半抑制率(ic50)是表征物質抗氧化能力的常用指標，該指標反映了抗氧化物質提供50％抑制作用時的濃度。以羥基自由基半抑制率(ic50)的計算方法為例：首先測定不同濃度羅非魚皮明膠酶解物對羥基自由基的清除能力，以樣品濃度(mg/ml)為橫坐標，羥基清除率(％)為縱坐標，采用excel軟件做散點圖，并作回歸方程分析。通過回歸方程，計算出羥基清除率為50％時，羅非魚皮明膠酶解物的濃度，即為羥基自由基半抑制率(ic50值)。

各項抗氧化活性測定結果均以半抑制率(ic50)為指標，該數值越低說明抗氧化能力越強。綜合比較，酶解1h的樣品抗氧化活性高于2h樣品。確定5種酶酶解所得羅非魚皮明膠肽最優酶解時間為1h。不同條件下羅非魚皮明膠肽的抗氧化能力對比結果見圖3、圖4和圖5，總體上可以看出樣品羥基自由基清除活性最好，其次為dpph自由基清除活性，abts自由基清除能力最低。

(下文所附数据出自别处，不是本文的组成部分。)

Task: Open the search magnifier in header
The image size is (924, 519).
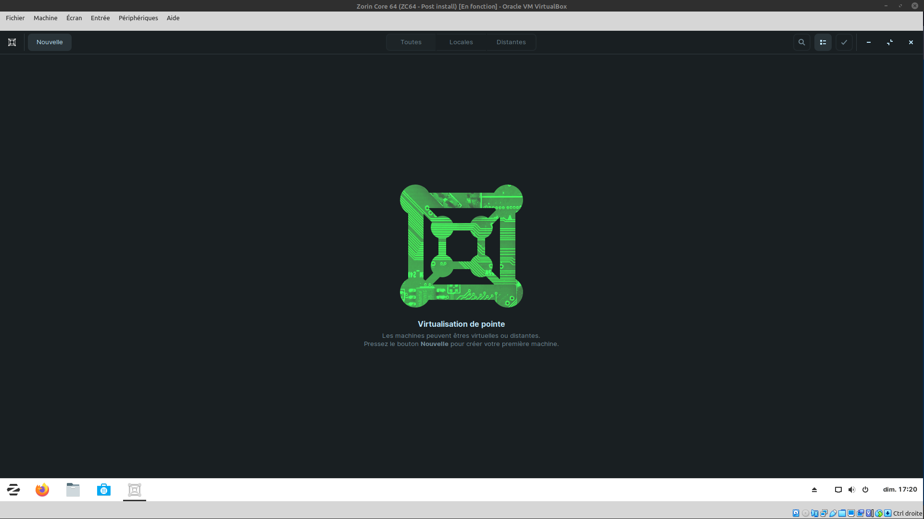Action: point(801,42)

圖3和圖4中羥基自由基及dpph自由基清除活性實驗結果可以得出木瓜蛋白酶酶解1h樣品抗氧化活性最強，羥基自由基清除活性ic50值為12±1.43mg/ml，與谷胱甘肽(gsh)相比僅差一個數量級，其dpph自由基清除活性ic50值為16±0.75mg/ml；其次為堿性蛋白酶酶解1h樣品，其羥基自由基清除活性ic50值為11±0.22mg/ml，與谷胱甘肽(gsh)相比僅差一個數量級，dpph自由基清除活性ic50值為33±0.02mg/ml。

圖5中樣品abts自由基清除活性測定結果表明同種酶不同酶解時間條件下，abts自由基清除活性作用并不明顯；但是可以看出不同種酶作用條件下，堿性和木瓜兩種蛋白酶酶解后樣品abts自由基清除活性活性較強。

結合圖3～5結論綜合比較最終確定最優方式下，抗氧化活性較強的兩種羅非魚皮明膠肽為堿性蛋白酶和木瓜蛋白酶分別酶解1h條件下所制得的樣品。

采用電子順磁共振波譜儀法(esr)測定樣品羥基自由基清除活性，儀器靈敏度高，直接測定不破壞樣品，測定結果準確可靠。

以上所述，僅為本發明較佳的具體實施方式，但本發明的保護范圍并不局限于此，任何熟悉本技術領域的技術人員在本發明披露的技術范圍內，根據本發明的技術方案及其發明構思加以等同替換或改變，都應涵蓋在本發明的保護范圍之內。